The Family farming law passed in 2014 was the result of a long and clearly planned process by peasant organizations. Since its creation, the MNCI's main objective was to influence the design of public policies at the national level to favor peasants and indigenous people.

With the political crisis brought about by the lockout of big agricultural associations in 2008, a window of opportunity was opened to consolidate a strategic alliance with the national government to achieve recognition and benefits. Thus, they were able to incorporate referents from the organization into spaces of public administration and to promote the family farming law. The law enacted in 2014 had a precedent in the proposal of a law to stop the evictions that the MNCI had impelled in 2011. In this way, it is possible observe that this CTP had been anticipated.

Learning

The main learning that can be highlighted in this CTP is how the MNCI, and the organizations that compose it, were able to assimilate the failed experience of the law to stop the evictions of 2011. At that time, the organizations began negotiations with different legislators and officials to Push the law without positive results.

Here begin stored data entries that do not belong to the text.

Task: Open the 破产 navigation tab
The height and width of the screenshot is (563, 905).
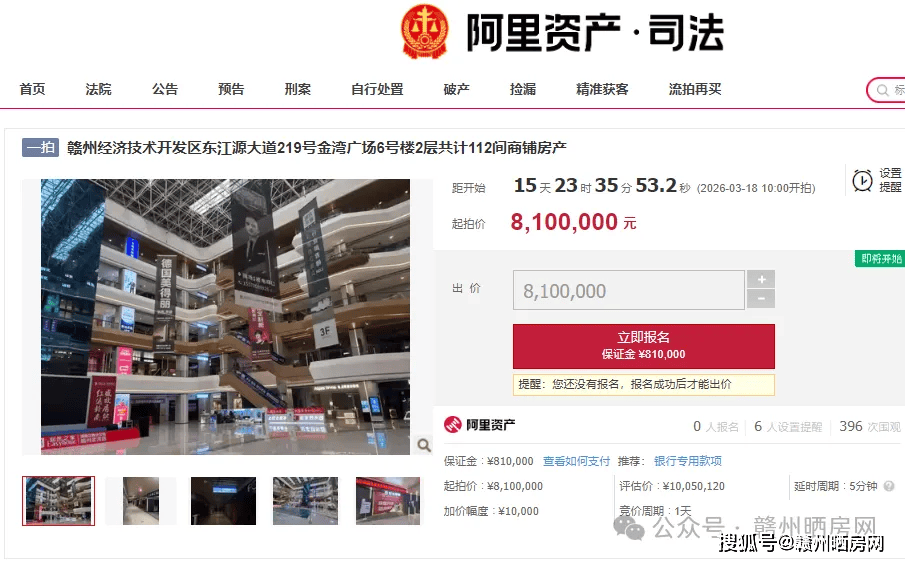Action: click(x=457, y=89)
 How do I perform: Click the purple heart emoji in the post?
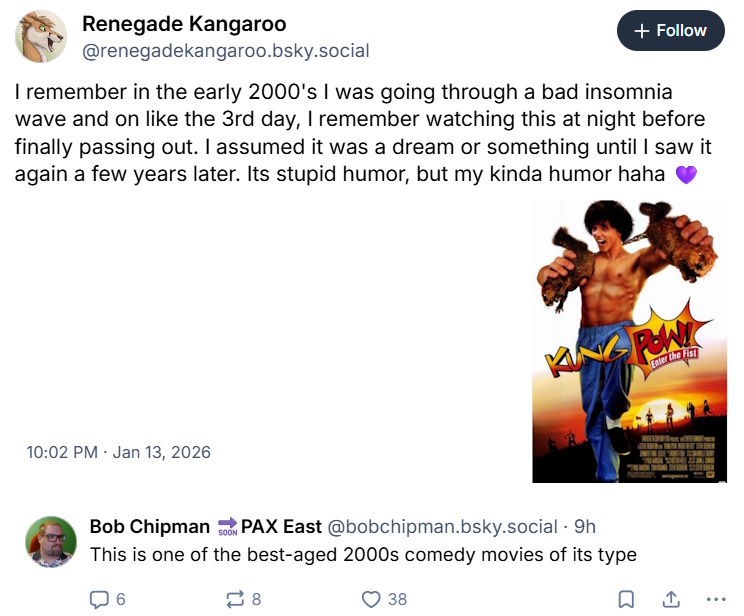coord(685,174)
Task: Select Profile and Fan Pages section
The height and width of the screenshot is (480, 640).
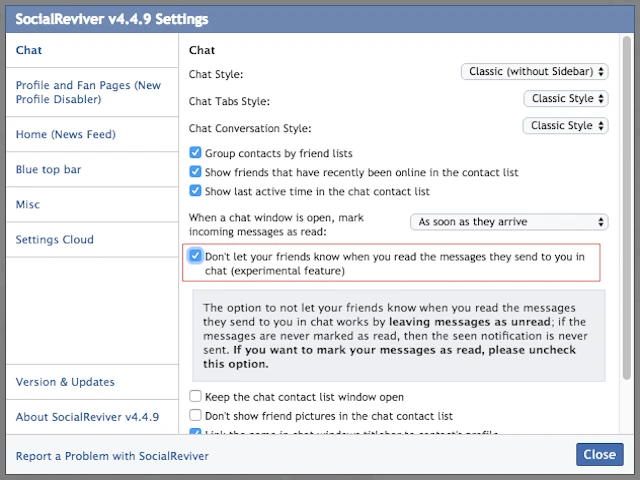Action: coord(88,93)
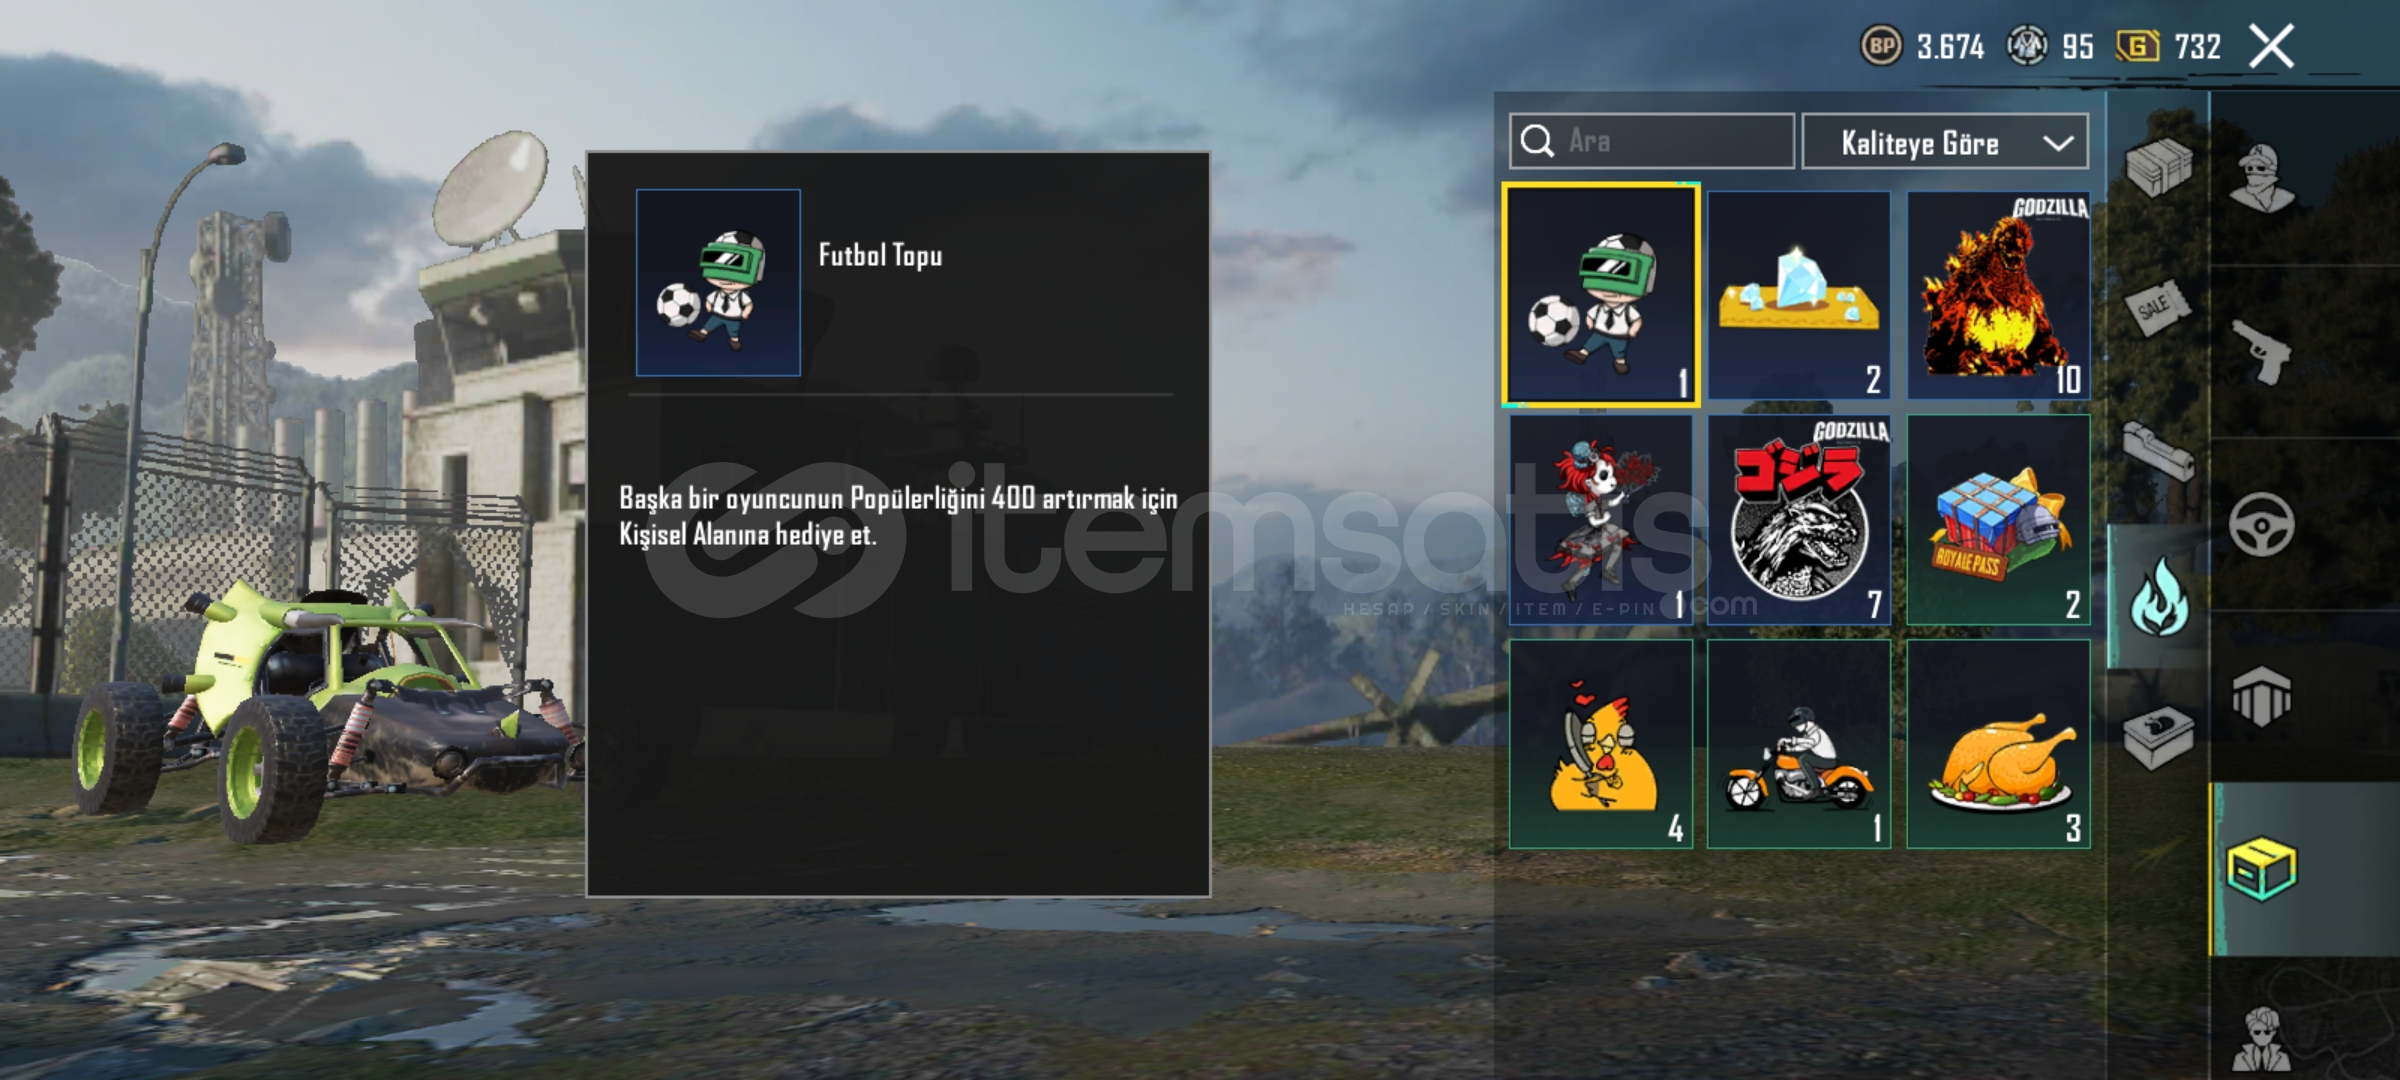This screenshot has height=1080, width=2400.
Task: Select the chicken with pan item
Action: 1600,744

The members of MNCI involved in the drafting of the family farming law emphasize that the learning was mutual (of the organizations and of the state):

"I think it has been a very interesting transit to pass from the legitimate claim in the assembly, in the streets and that of course must continue because it has a very important value; To advance in the field of proposition. And at the same time, the state learned to constructe laws with the organizations were actively involved in drafting the law, which does nothing more than put on paper the historical demands of the sector as legal security for land, rural roots, commercialization And innumerable devices that creates the law. That is, the more one opens the doors of the offices, the state finds serious popular organizations that really want to move forward and build a new rurality and an agricultural model that is not only economically sustainable but also social and environmental."